Lithium-sulfur batteries are considered to be one of the most promising next-generation high-energy-density energy storage devices. The theoretical specific capacity and specific energy of elemental sulfur as a cathode material can reach as high as 1675 mAh/g and 2567 Wh/kg. It is currently commercial lithium Five times the transition metal oxide positive electrode.

　　However, the safety and poor cycle performance of traditional lithium-sulfur batteries are the main challenges they face, which has seriously affected the commercialization process. All-solid-state lithium-sulfur batteries that use inorganic solid electrolytes to replace traditional organic electrolytes can effectively inhibit the production of polysulfides, thereby eliminating their shuttle effect and greatly improving their safety. This is an important direction for the development of lithium-sulfur batteries in the future.

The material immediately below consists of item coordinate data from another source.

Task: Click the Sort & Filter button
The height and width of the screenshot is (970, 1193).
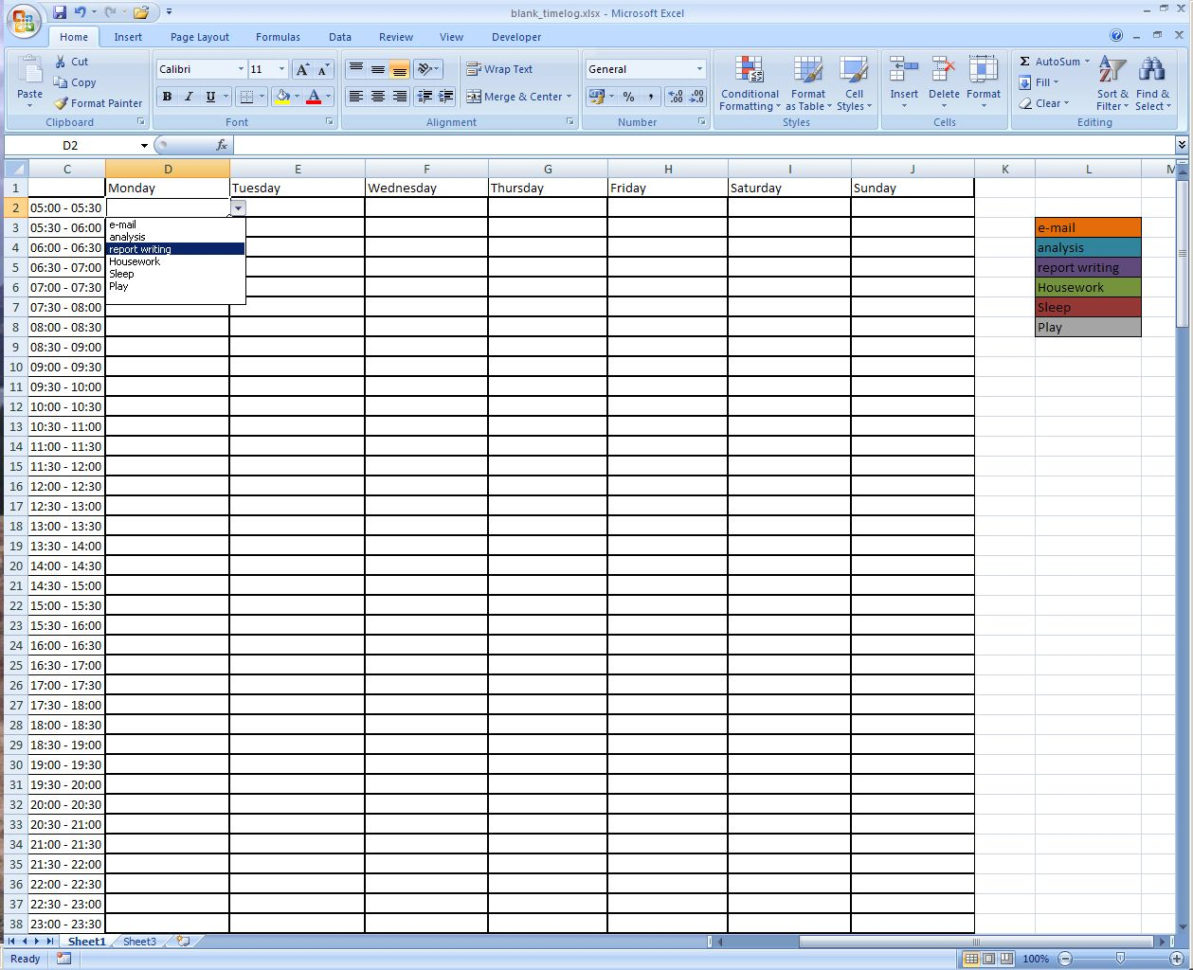Action: click(1111, 85)
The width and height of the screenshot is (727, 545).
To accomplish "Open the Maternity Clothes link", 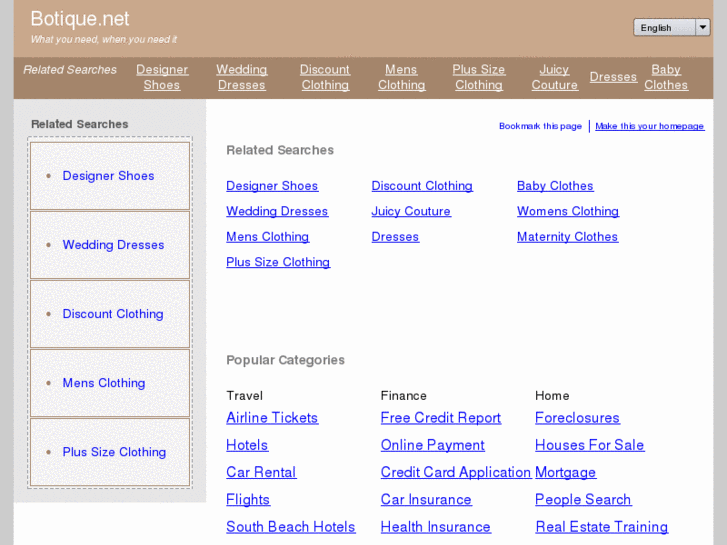I will [x=567, y=237].
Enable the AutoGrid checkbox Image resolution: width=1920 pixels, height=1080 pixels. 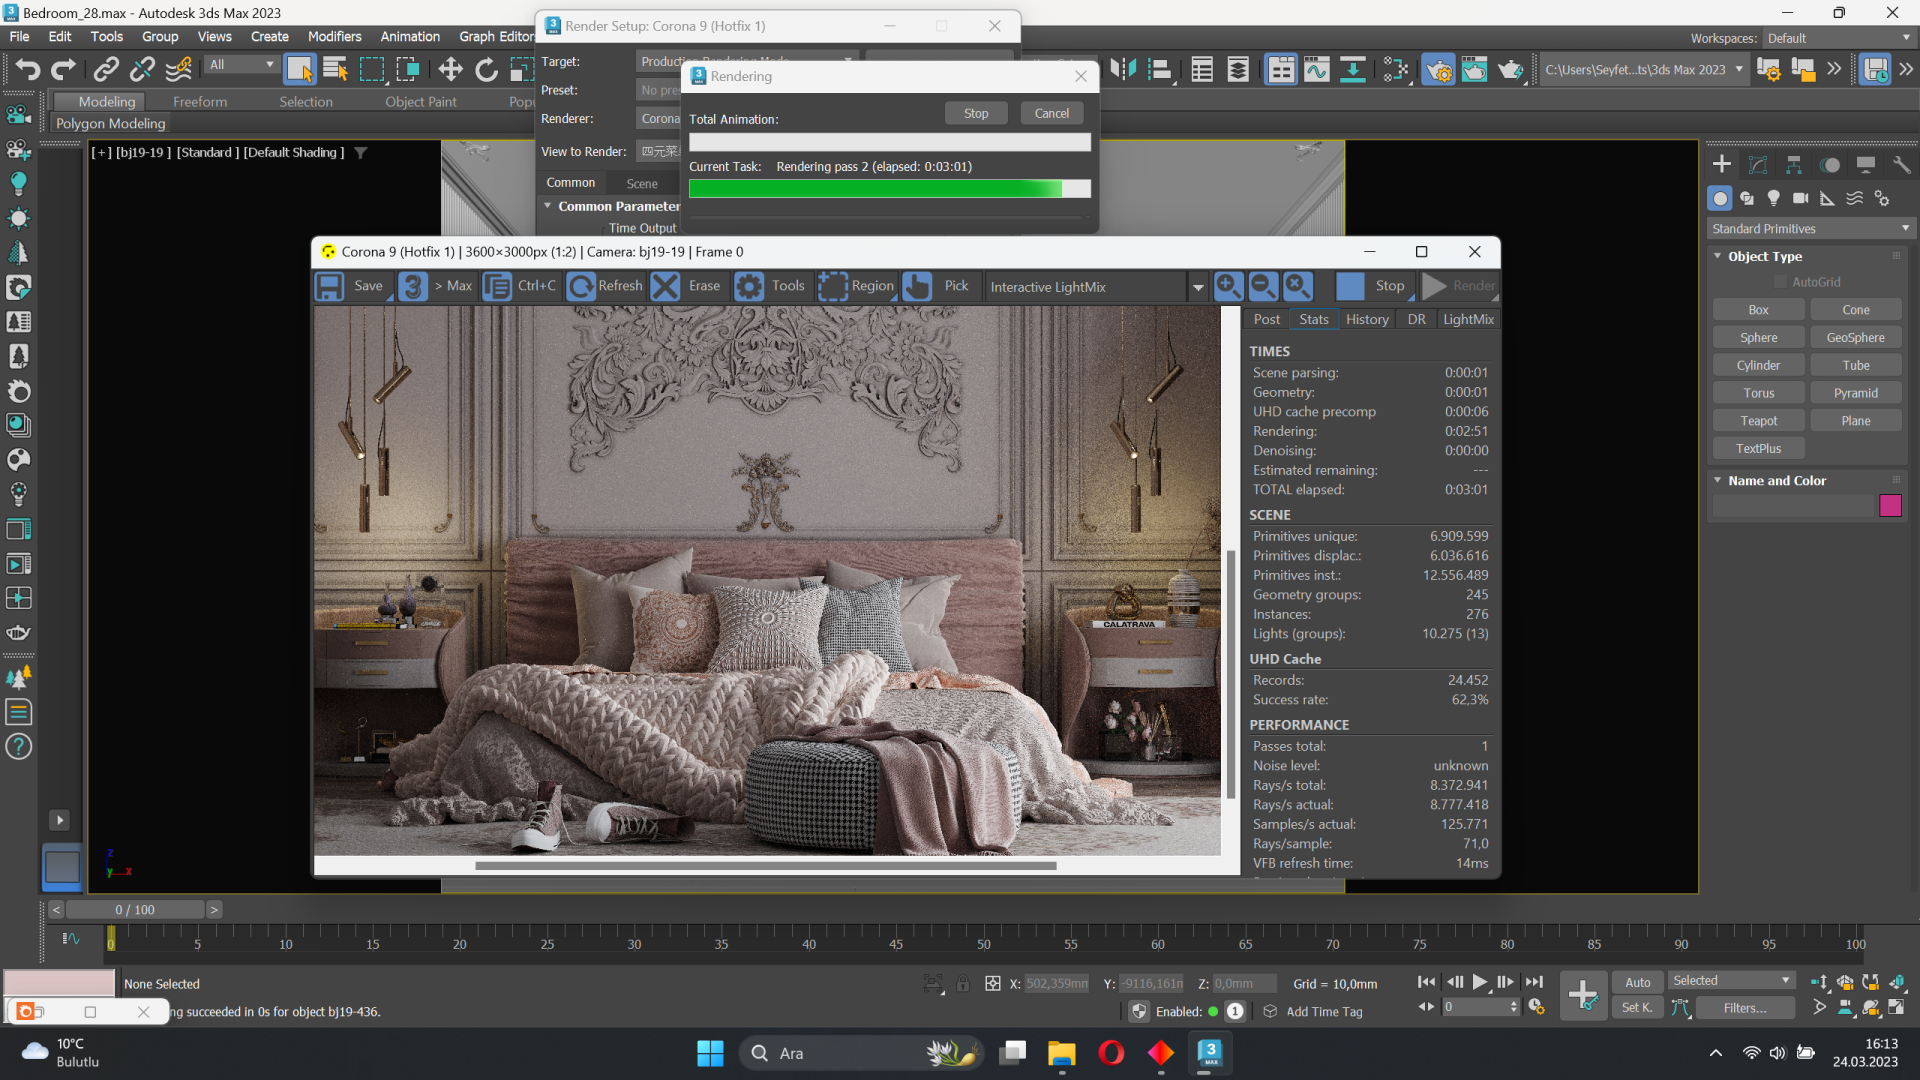coord(1780,282)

　　Although all-solid-state lithium-sulfur can solve the current problems faced by traditional lithium-sulfur batteries, it brings new challenges, such as solid-solid interface problems and battery capacity degradation caused by effects such as stress/strain, which affect all-solid-state lithium The key to the cycle life of sulfur batteries.

　　Recently, a team led by Yao Xiayin, a researcher of the solid-state lithium battery team at Ningbo Institute of Materials and Engineering, Chinese Academy of Sciences, and the University of Maryland, designed a new type of all-solid-state lithium-sulfur battery with a sulfur cathode structure. (~2nm) The amorphous nano-sulfur layer maintains the high electronic conductivity of the composite material, and then the reduced graphene oxide/sulfur composite material is uniformly dispersed in the super lithium ion conductor Li10GeP2S12-based composite material, thereby achieving high ionic conductivity and Low stress/strain.

　　The above-mentioned reduced graphene oxide/sulfur composite material-Li10GeP2S12-acetylene black mixture is used as the positive electrode layer, the Li10GeP2S12/modified Li3PS4 double-layer electrolyte is used as the solid electrolyte layer, and the metal lithium is used as the negative electrode. Lithium-sulfur batteries are completely different, with only a pair of charging and discharging platforms, which significantly inhibits the production of polysulfides.

　　At 60°C, the first discharge capacity at 0.05C is 1629mAh/g, and the first coulombic efficiency reaches 90%; at the same time, it shows excellent rate performance. Charge and discharge at different rates of 0.1C, 1.0C and 2.0C, the performance is 1384.5. The reversible capacity of 903.2 and 502.6 mAh/g; under 1.0C large rate and long cycle charge and discharge, the reversible capacity of 830 mAh/g can still be maintained after 750 cycles, and the single cycle capacity decay rate of the battery is only 0.015%, which is better than the traditional Lithium-sulfur batteries have significantly improved cycle performance.